# Brief
Return all lines from the listing below in which the string "PUNCH" occurs.

# Information
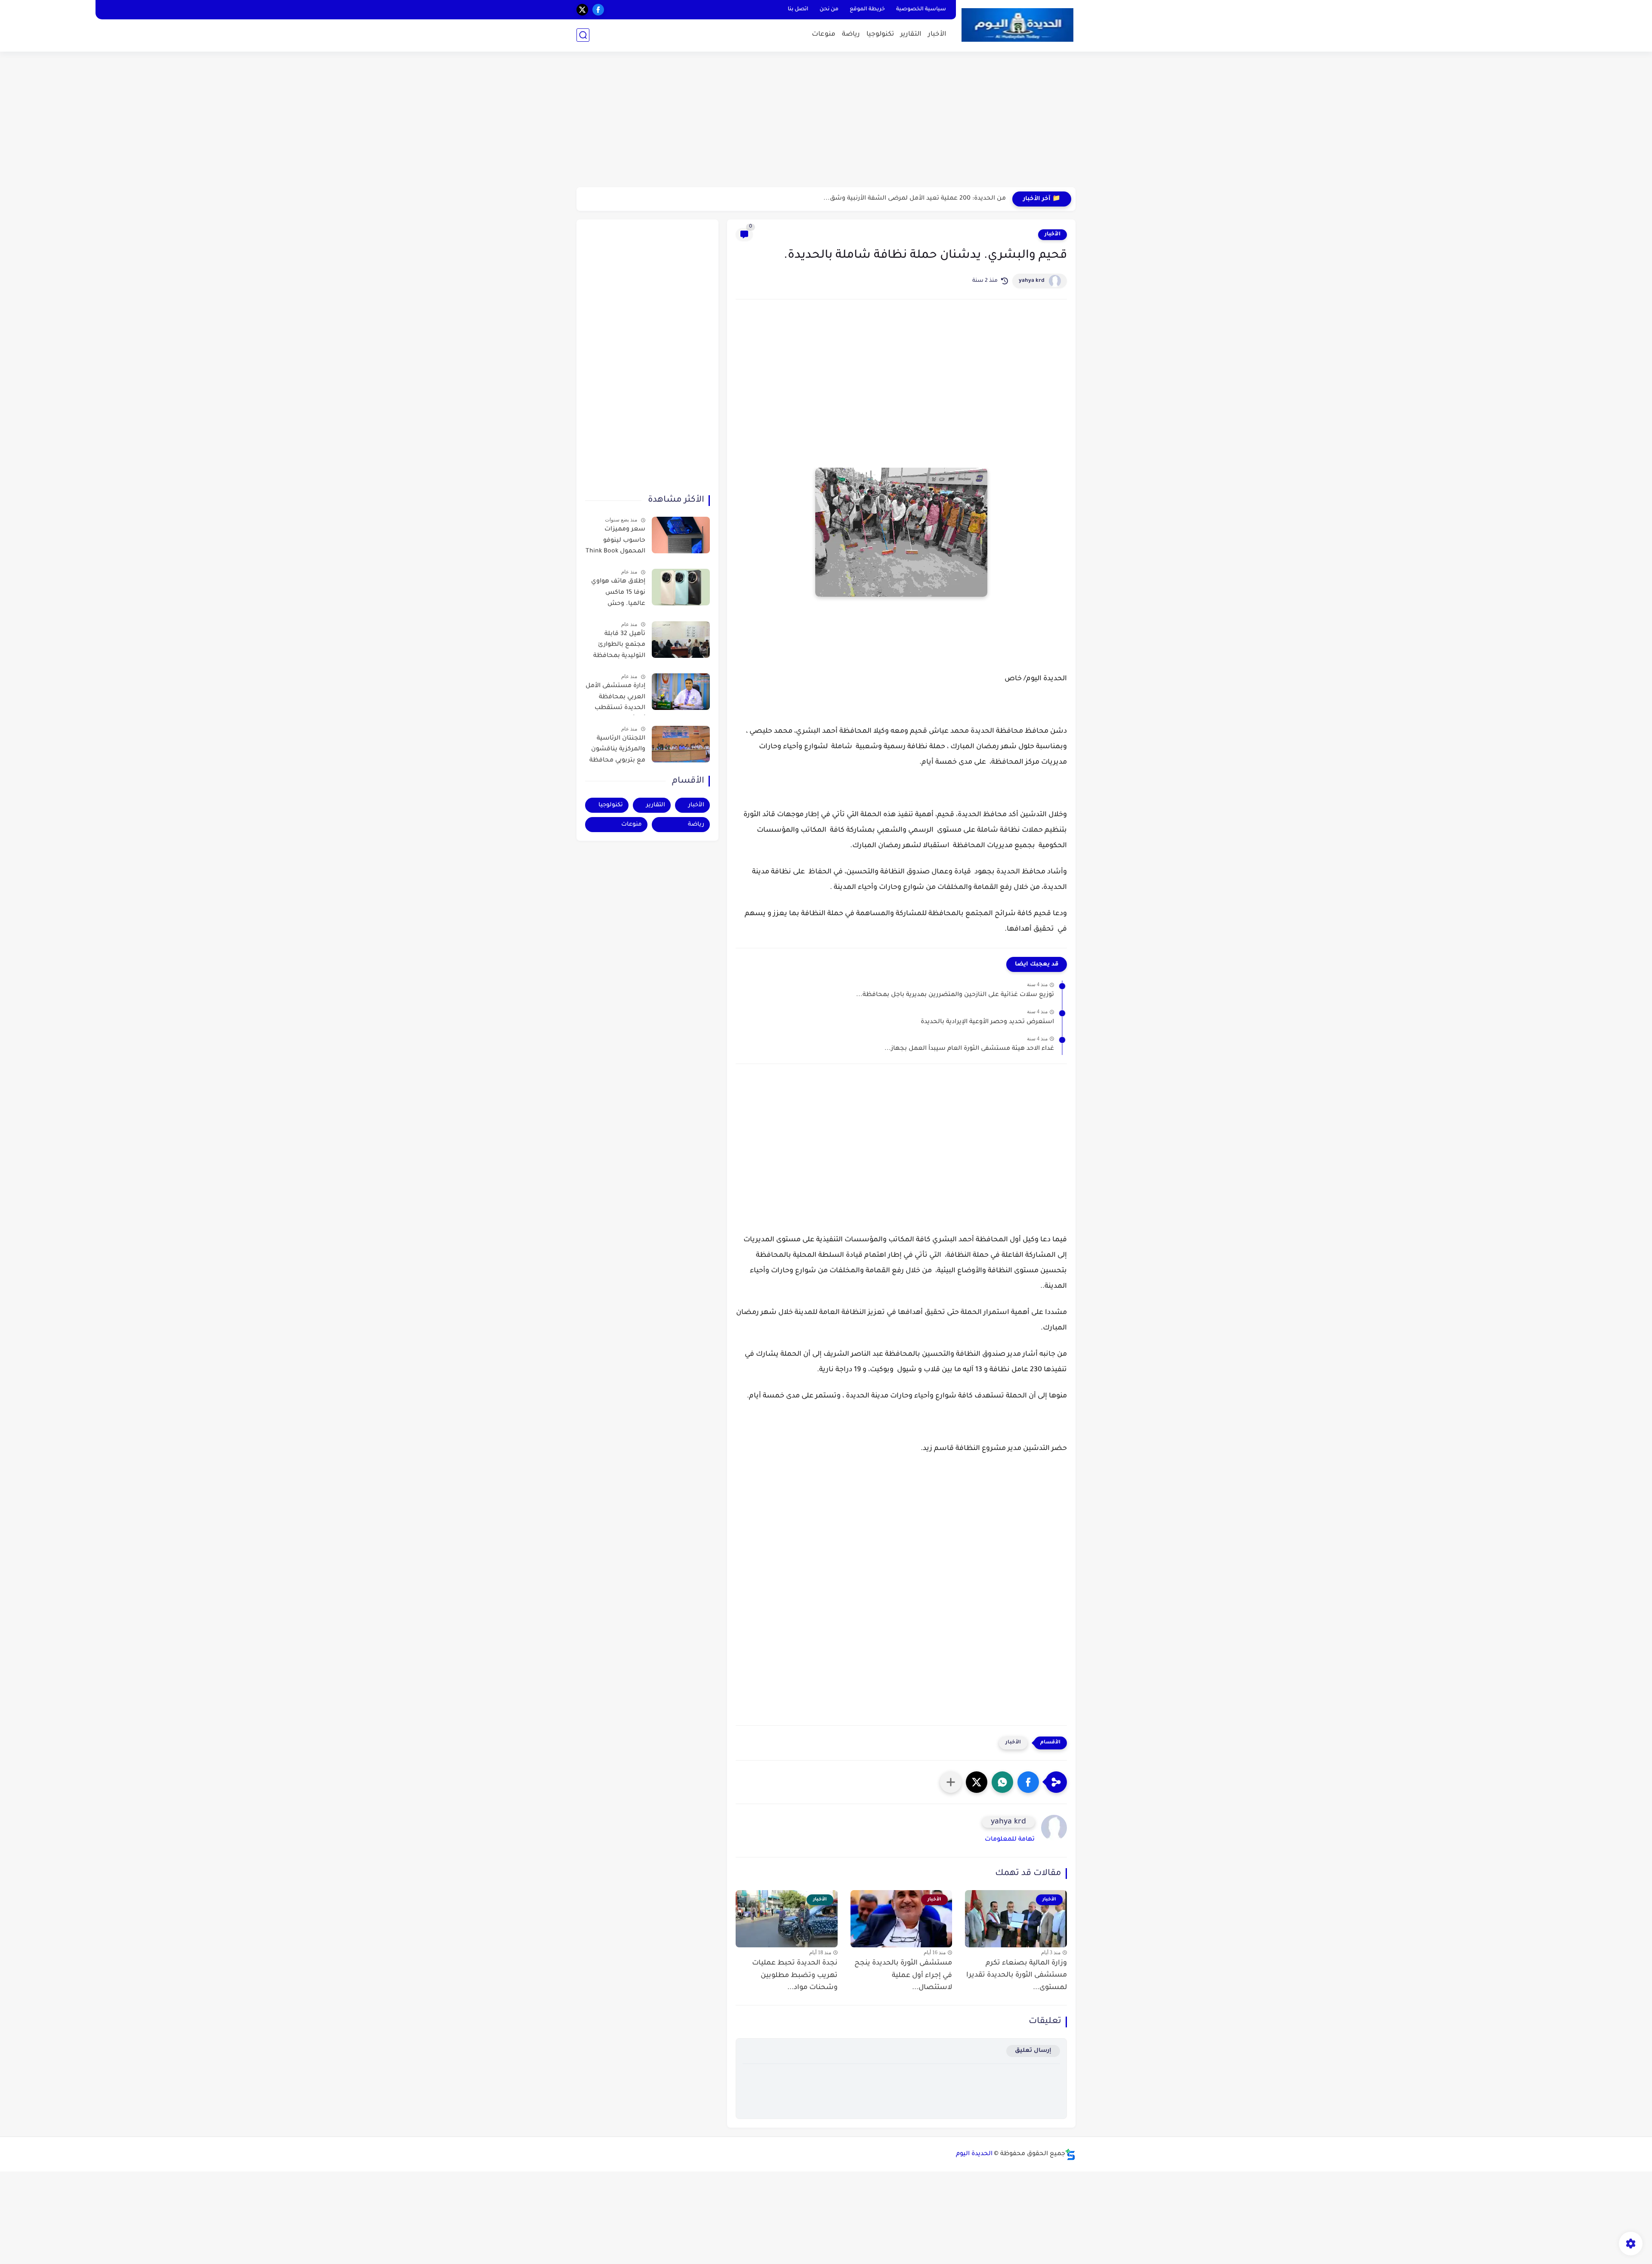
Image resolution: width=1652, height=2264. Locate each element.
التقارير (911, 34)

...

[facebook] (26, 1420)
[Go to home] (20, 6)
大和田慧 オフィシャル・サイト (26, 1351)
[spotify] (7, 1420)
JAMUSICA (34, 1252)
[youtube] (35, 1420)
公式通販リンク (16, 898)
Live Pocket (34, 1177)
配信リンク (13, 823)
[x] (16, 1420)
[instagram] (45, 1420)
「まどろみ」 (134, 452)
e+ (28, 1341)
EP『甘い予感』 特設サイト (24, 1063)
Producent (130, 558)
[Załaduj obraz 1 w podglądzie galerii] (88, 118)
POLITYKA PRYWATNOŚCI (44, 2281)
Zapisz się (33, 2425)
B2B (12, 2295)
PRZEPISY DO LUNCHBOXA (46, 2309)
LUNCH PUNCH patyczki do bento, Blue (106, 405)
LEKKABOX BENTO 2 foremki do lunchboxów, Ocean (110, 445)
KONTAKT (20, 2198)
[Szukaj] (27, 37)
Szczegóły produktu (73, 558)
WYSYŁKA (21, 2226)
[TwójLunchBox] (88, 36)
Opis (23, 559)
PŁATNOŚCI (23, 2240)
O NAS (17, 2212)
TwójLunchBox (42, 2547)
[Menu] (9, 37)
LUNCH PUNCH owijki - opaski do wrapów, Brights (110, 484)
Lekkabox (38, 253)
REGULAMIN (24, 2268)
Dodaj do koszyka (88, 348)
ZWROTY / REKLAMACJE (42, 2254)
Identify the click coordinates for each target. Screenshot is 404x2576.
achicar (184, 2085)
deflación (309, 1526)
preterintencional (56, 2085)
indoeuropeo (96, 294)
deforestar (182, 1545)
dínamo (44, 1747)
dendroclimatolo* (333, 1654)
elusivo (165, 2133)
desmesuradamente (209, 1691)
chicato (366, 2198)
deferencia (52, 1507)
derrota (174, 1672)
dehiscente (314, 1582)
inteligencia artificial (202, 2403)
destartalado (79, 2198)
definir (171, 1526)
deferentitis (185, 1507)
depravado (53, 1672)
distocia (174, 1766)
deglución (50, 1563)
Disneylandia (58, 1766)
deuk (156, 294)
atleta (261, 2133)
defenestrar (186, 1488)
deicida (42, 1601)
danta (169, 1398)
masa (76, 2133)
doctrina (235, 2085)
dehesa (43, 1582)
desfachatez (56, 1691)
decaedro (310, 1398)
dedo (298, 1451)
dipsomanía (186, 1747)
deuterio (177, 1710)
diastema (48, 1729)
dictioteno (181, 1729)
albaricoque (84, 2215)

# Expected answer
LUNCH PUNCH patyczki do bento, Blue (106, 405)
LUNCH PUNCH owijki - opaski do wrapów, Brights (110, 484)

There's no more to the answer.